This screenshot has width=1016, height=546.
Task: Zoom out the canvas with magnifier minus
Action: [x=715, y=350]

* * *

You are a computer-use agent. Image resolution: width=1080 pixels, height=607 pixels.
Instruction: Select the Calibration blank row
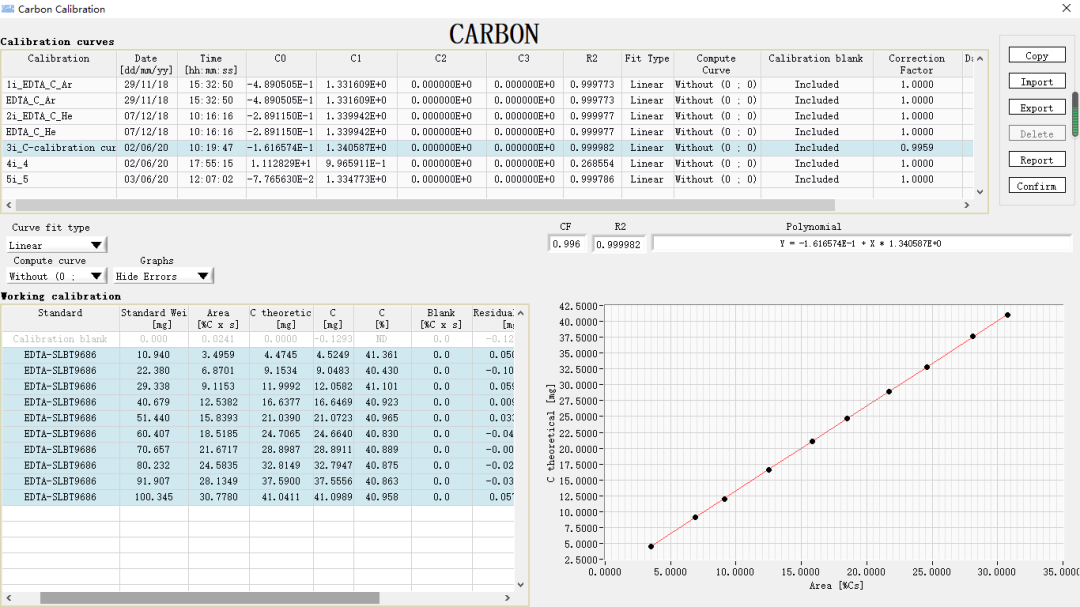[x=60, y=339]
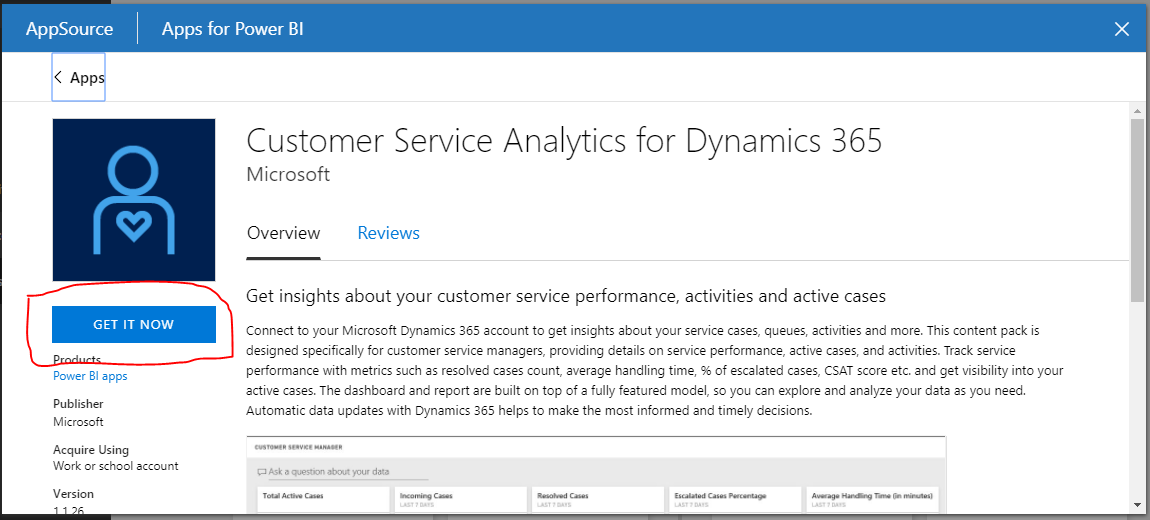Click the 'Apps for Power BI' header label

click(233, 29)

REQUIRED WORK
Could you rewrite the rows between the line holding "You are a computer-use" and the line holding "click(233, 29)", inclusive, with "Calibration blank" replaced by "Reagent blank" and nothing else changed? Leave the pictures out of the answer.

TASK ANSWER
You are a computer-use agent. Image resolution: width=1080 pixels, height=607 pixels.
Instruction: Select the Reagent blank row
[x=60, y=339]
Click the 'Apps for Power BI' header label

click(233, 29)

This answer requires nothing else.